__YOUR ASSIGNMENT__.
Restate the records in full, so that each line matches the original exactly.
———
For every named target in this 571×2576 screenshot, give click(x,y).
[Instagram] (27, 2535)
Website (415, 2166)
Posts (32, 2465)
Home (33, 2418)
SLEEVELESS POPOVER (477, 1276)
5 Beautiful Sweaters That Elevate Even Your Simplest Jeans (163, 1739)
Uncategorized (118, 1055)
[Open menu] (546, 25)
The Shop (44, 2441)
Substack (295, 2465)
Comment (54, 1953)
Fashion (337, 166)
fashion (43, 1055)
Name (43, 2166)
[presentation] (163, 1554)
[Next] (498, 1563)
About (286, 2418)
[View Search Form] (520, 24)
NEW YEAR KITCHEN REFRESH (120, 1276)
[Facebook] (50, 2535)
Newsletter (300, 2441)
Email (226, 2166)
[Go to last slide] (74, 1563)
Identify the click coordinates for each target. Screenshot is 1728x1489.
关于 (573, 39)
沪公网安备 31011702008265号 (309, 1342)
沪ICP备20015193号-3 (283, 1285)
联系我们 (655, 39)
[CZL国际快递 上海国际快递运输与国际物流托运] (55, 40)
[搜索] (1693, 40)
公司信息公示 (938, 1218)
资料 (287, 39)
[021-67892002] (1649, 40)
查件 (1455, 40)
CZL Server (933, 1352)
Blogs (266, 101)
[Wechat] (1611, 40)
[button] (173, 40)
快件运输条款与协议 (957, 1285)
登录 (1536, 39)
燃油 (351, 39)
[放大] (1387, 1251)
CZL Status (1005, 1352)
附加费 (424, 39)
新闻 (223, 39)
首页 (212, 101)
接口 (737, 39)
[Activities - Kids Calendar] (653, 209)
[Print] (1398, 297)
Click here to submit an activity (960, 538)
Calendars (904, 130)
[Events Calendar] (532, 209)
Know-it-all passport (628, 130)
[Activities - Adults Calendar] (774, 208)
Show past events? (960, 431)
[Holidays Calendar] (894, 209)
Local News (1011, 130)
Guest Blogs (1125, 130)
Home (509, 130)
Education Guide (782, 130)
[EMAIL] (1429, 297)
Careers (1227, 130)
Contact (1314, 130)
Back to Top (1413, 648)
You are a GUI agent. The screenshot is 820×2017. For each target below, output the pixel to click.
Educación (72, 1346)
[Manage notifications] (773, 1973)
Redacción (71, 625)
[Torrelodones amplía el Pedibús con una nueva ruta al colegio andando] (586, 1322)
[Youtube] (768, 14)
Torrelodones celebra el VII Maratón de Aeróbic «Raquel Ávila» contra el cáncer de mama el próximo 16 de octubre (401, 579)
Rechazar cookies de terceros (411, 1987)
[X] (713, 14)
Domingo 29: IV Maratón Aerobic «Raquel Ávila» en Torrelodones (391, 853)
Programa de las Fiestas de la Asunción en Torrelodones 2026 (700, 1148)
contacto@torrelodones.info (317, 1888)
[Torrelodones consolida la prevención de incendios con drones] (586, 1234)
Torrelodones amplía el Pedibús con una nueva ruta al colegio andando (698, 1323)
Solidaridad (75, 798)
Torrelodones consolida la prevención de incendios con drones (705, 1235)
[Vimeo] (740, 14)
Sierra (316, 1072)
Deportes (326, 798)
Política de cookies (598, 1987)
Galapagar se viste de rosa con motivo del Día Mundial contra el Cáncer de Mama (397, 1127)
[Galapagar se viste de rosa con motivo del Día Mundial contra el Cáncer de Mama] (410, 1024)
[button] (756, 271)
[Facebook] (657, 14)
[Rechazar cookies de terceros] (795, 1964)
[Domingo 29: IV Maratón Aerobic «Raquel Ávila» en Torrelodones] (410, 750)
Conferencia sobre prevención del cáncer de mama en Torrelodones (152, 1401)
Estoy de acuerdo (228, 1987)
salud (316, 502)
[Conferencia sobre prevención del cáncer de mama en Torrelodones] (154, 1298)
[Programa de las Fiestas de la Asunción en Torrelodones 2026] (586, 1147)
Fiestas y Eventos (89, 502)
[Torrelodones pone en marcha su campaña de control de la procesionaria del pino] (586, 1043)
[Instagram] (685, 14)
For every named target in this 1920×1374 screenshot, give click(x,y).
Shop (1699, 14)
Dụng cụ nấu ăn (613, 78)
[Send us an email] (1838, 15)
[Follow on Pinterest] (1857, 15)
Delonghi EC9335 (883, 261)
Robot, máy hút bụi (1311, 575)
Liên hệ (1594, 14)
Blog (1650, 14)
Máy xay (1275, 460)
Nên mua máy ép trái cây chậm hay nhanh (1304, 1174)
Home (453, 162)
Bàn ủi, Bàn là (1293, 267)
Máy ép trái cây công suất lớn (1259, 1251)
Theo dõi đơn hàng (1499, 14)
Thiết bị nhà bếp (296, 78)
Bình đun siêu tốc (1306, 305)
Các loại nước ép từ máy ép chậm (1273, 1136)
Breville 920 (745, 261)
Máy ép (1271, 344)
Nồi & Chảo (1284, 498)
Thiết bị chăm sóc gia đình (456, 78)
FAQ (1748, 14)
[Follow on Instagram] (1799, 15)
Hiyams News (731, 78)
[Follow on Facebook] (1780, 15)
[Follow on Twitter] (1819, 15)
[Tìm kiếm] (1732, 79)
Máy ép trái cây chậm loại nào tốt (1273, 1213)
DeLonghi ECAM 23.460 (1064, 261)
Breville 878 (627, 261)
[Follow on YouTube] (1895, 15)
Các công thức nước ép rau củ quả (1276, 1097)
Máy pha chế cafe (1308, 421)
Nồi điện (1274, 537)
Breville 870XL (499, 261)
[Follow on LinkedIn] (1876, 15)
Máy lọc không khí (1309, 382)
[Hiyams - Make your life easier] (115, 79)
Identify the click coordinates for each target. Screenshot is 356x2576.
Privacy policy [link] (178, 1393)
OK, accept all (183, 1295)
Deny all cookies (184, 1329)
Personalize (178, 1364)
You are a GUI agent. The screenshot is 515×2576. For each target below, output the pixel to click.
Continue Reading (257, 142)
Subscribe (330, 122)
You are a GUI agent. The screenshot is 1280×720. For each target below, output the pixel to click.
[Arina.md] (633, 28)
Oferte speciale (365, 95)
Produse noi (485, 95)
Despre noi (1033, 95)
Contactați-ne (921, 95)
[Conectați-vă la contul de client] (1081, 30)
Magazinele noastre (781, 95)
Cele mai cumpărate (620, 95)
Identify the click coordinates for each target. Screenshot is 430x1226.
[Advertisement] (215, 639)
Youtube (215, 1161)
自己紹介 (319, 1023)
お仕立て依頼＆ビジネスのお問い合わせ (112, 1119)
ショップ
———
__FINISHED EXERCISE__.
For every named target in this 571×2576 screenshot, give click(x,y).
[Instagram] (27, 2535)
Website (415, 2166)
Posts (32, 2465)
Home (33, 2418)
SLEEVELESS POPOVER (477, 1276)
5 Beautiful Sweaters That Elevate Even Your Simplest Jeans (163, 1739)
Uncategorized (118, 1055)
[Open menu] (546, 25)
The Shop (44, 2441)
Substack (295, 2465)
Comment (54, 1953)
Fashion (337, 166)
fashion (43, 1055)
Name (43, 2166)
[presentation] (163, 1554)
[Next] (498, 1563)
About (286, 2418)
[View Search Form] (520, 24)
NEW YEAR KITCHEN REFRESH (120, 1276)
[Facebook] (50, 2535)
Newsletter (300, 2441)
Email (226, 2166)
[Go to last slide] (74, 1563)
Identify the click coordinates for each target. Screenshot is 1728x1489.
关于 (573, 39)
沪公网安备 31011702008265号 (309, 1342)
沪ICP备20015193号-3 (283, 1285)
联系我们 (655, 39)
[CZL国际快递 上海国际快递运输与国际物流托运] (55, 40)
[搜索] (1693, 40)
公司信息公示 (938, 1218)
资料 (287, 39)
[021-67892002] (1649, 40)
查件 (1455, 40)
CZL Server (933, 1352)
Blogs (266, 101)
[Wechat] (1611, 40)
[button] (173, 40)
快件运输条款与协议 (957, 1285)
登录 (1536, 39)
燃油 (351, 39)
[放大] (1387, 1251)
CZL Status (1005, 1352)
附加费 (424, 39)
新闻 (223, 39)
首页 (212, 101)
接口 (737, 39)
[Activities - Kids Calendar] (653, 209)
[Print] (1398, 297)
Click here to submit an activity (960, 538)
Calendars (904, 130)
[Events Calendar] (532, 209)
Know-it-all passport (628, 130)
[Activities - Adults Calendar] (774, 208)
Show past events? (960, 431)
[Holidays Calendar] (894, 209)
Local News (1011, 130)
Guest Blogs (1125, 130)
Home (509, 130)
Education Guide (782, 130)
[EMAIL] (1429, 297)
Careers (1227, 130)
Contact (1314, 130)
Back to Top (1413, 648)
You are a GUI agent. The screenshot is 820×2017. For each target below, output the pixel to click.
Educación (72, 1346)
[Manage notifications] (773, 1973)
Redacción (71, 625)
[Torrelodones amplía el Pedibús con una nueva ruta al colegio andando] (586, 1322)
[Youtube] (768, 14)
Torrelodones celebra el VII Maratón de Aeróbic «Raquel Ávila» contra el cáncer de mama el próximo 16 de octubre (401, 579)
Rechazar cookies de terceros (411, 1987)
[X] (713, 14)
Domingo 29: IV Maratón Aerobic «Raquel Ávila» en Torrelodones (391, 853)
Programa de las Fiestas de la Asunción en Torrelodones 2026 (700, 1148)
contacto@torrelodones.info (317, 1888)
[Torrelodones consolida la prevención de incendios con drones] (586, 1234)
Torrelodones amplía el Pedibús con una nueva ruta al colegio andando (698, 1323)
Solidaridad (75, 798)
Torrelodones consolida la prevención de incendios con drones (705, 1235)
[Vimeo] (740, 14)
Sierra (316, 1072)
Deportes (326, 798)
Política de cookies (598, 1987)
Galapagar se viste de rosa con motivo del Día Mundial contra el Cáncer de Mama (397, 1127)
[Galapagar se viste de rosa con motivo del Día Mundial contra el Cáncer de Mama] (410, 1024)
[button] (756, 271)
[Facebook] (657, 14)
[Rechazar cookies de terceros] (795, 1964)
[Domingo 29: IV Maratón Aerobic «Raquel Ávila» en Torrelodones] (410, 750)
Conferencia sobre prevención del cáncer de mama en Torrelodones (152, 1401)
Estoy de acuerdo (228, 1987)
salud (316, 502)
[Conferencia sobre prevención del cáncer de mama en Torrelodones] (154, 1298)
[Programa de las Fiestas de la Asunción en Torrelodones 2026] (586, 1147)
Fiestas y Eventos (89, 502)
[Torrelodones pone en marcha su campaña de control de la procesionaria del pino] (586, 1043)
[Instagram] (685, 14)
For every named target in this 1920×1374 screenshot, give click(x,y).
Shop (1699, 14)
Dụng cụ nấu ăn (613, 78)
[Send us an email] (1838, 15)
[Follow on Pinterest] (1857, 15)
Delonghi EC9335 (883, 261)
Robot, máy hút bụi (1311, 575)
Liên hệ (1594, 14)
Blog (1650, 14)
Máy xay (1275, 460)
Nên mua máy ép trái cây chậm hay nhanh (1304, 1174)
Home (453, 162)
Bàn ủi, Bàn là (1293, 267)
Máy ép trái cây công suất lớn (1259, 1251)
Theo dõi đơn hàng (1499, 14)
Thiết bị nhà bếp (296, 78)
Bình đun siêu tốc (1306, 305)
Các loại nước ép từ máy ép chậm (1273, 1136)
Breville 920 (745, 261)
Máy ép (1271, 344)
Nồi & Chảo (1284, 498)
Thiết bị chăm sóc gia đình (456, 78)
FAQ (1748, 14)
[Follow on Instagram] (1799, 15)
Hiyams News (731, 78)
[Follow on Facebook] (1780, 15)
[Follow on Twitter] (1819, 15)
[Tìm kiếm] (1732, 79)
Máy ép trái cây chậm loại nào tốt (1273, 1213)
DeLonghi ECAM 23.460 (1064, 261)
Breville 878 (627, 261)
[Follow on YouTube] (1895, 15)
Các công thức nước ép rau củ quả (1276, 1097)
Máy pha chế cafe (1308, 421)
Nồi điện (1274, 537)
Breville 870XL (499, 261)
[Follow on LinkedIn] (1876, 15)
Máy lọc không khí (1309, 382)
[Hiyams - Make your life easier] (115, 79)
Identify the click coordinates for each target. Screenshot is 356x2576.
Privacy policy [link] (178, 1393)
OK, accept all (183, 1295)
Deny all cookies (184, 1329)
Personalize (178, 1364)
You are a GUI agent. The screenshot is 515×2576. For each target below, output the pixel to click.
Continue Reading (257, 142)
Subscribe (330, 122)
You are a GUI agent. The screenshot is 1280×720. For each target below, output the pixel to click.
[Arina.md] (633, 28)
Oferte speciale (365, 95)
Produse noi (485, 95)
Despre noi (1033, 95)
Contactați-ne (921, 95)
[Conectați-vă la contul de client] (1081, 30)
Magazinele noastre (781, 95)
Cele mai cumpărate (620, 95)
Identify the click coordinates for each target. Screenshot is 430x1226.
[Advertisement] (215, 639)
Youtube (215, 1161)
自己紹介 (319, 1023)
お仕立て依頼＆ビジネスのお問い合わせ (112, 1119)
ショップ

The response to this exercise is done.